▶ [Questions]
#1 Reproduce the part of the breast cancer risk model passage starting at "For CHD on the" and ending at "on patient management.".
#2 Answer these questions from the breast cancer risk model passage.
(a) Of the 45 prediction models reported in the literature, how many were specific for patients with diabetes?
(b) What O/E value did the calibration analysis show against SEER incidence?
(c) In what share of the population was the breast cancer surveillance consortium model developed?
#3 Decide whether each statement agrees with the breast cancer risk model passage.
(a) About one-third of women in the United States report hysterectomy.
(b) The breast cancer surveillance consortium model includes reproductive and lifestyle predictors.
(c) The Rosner–Colditz model performs more strongly over a 10-year time interval.

▶ [Passage to read]
For CHD on the other hand, Van Dieren et al. [24] review evidence on model development and evaluation—45 prediction models reported in the literature, 12 specific for patients with diabetes; 31 % validated in independent population of diabetics, and only one evaluated in clinic for its effect on patient management.

Calibration

While age-standardized incidence rates differ between NHS and CTS the coefficients for risk factors when fitted to the Rosner–Colditz breast cancer incidence model are quite comparable and evaluation of predicted incidence in the calibration analysis shows no significant deviation from SEER incidence, with O/E of 0.96. The range of incidence expected in the SEER calibration study reveals approximately fourfold difference in expected values between lowest and highest decile. This is a non-trivial spread in risk across deciles and is evaluated by the Poisson regression to assess trend in difference between O and E over deciles of risk. The observed lower incidence in NHS may reflect cohort follow-up procedures that do not fully capture incident breast cancers as efficiently as the surveillance through the state tumor registry in California, a state with historically low out migration. As all women should have access to Medicare after age 65, differential screening and access to care should not be an issue when comparing these two cohorts.

Future issues

Future applications in routine clinical settings will add further modeling issues. For example, as approximately one-third of women report hysterectomy in the United States and because age at menopause is an important risk factor in our model, we will need to impute estimated age at menopause among women with hysterectomy before menopause. We have previously derived an algorithm for use in this setting [25]. Other missing data will also need to be addressed, likely using NHANES data as has been implemented in clinical applications of a risk model for progression of age-related macular degeneration using demographic, genetic, environmental, and ocular factors [26]. Other clinical application data come from the United Kingdom where Evans and colleagues have collected breast risk data in a routine breast screening setting, and report evaluation of the Tyrer and Cuzick breast risk model at the level of distributions of 10-year risk and also assess SNPs in a subset of women. Approximately 34 % of women attending breast screening enrolled and risk estimates were returned to those with 10-year risk above 8 % (107 women). Performance assessment of the tool is ongoing in this routine mammography setting [27]. The breast cancer surveillance consortium generated a risk prediction model among more than 1 million women undergoing mammography [28]. They began with age, race, ethnicity, and breast density (measure with BI-RADS) and adjusted estimates of family history and history of breast biopsy. The model was developed in 60 % of the population and validated in the remaining 40 %, and is well calibrated, though it does not include any reproductive or lifestyle predictors of breast cancer. While these two examples indicate that risk factors and prediction can be incorporated into mammography services, issues of missing data and real time estimation of risk have yet to be addressed, and the impact of risk presentation on clinical decision making and outcomes of care has not been evaluated.

Conclusion

Through validation in an independent data set, we have shown that the Rosner–Colditz model performs consistently when applied in that independent setting. Performance is stronger predicting incidence among women 47–69 years and over a 5-year time interval. AUC values are significantly higher than the Gail model in the independent validation data set, and may be further improved with addition of breast density or other markers of risk beyond the current model. Further refinement may be needed to handle missing data in routine clinical settings.

▶ [Information supplied]
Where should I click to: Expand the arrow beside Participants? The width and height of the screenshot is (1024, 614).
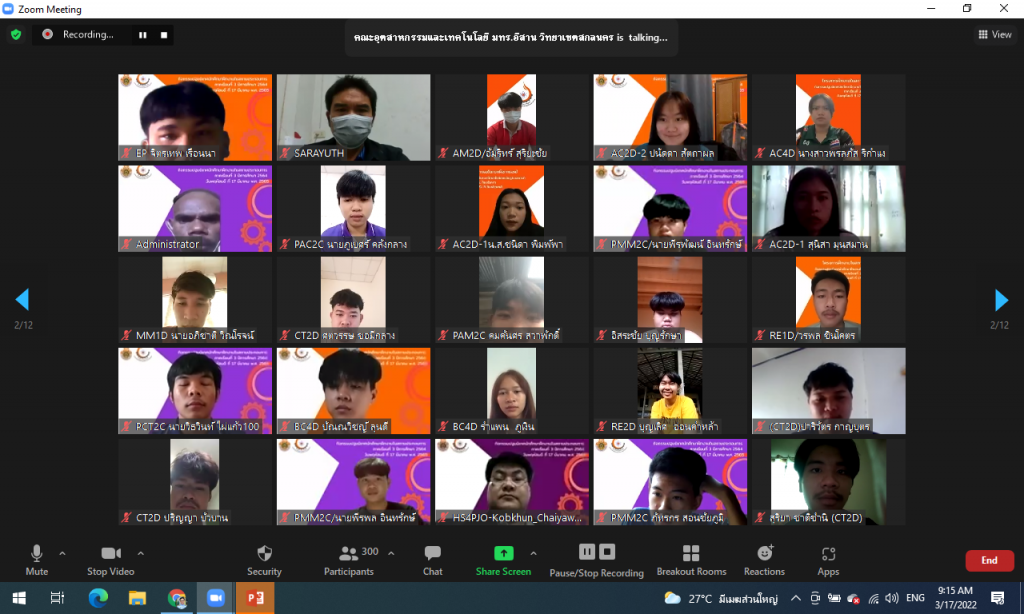[390, 553]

▶ [Expected outputs]
#1
For CHD on the other hand, Van Dieren et al. [24] review evidence on model development and evaluation—45 prediction models reported in the literature, 12 specific for patients with diabetes; 31 % validated in independent population of diabetics, and only one evaluated in clinic for its effect on patient management.

#2
(a) 12
(b) 0.96
(c) 60 %

#3
(a) Yes: "approximately one-third of women report hysterectomy in the United States"
(b) No: "though it does not include any reproductive or lifestyle predictors of breast cancer"
(c) No: "Performance is stronger predicting incidence among women 47–69 years and over a 5-year time interval."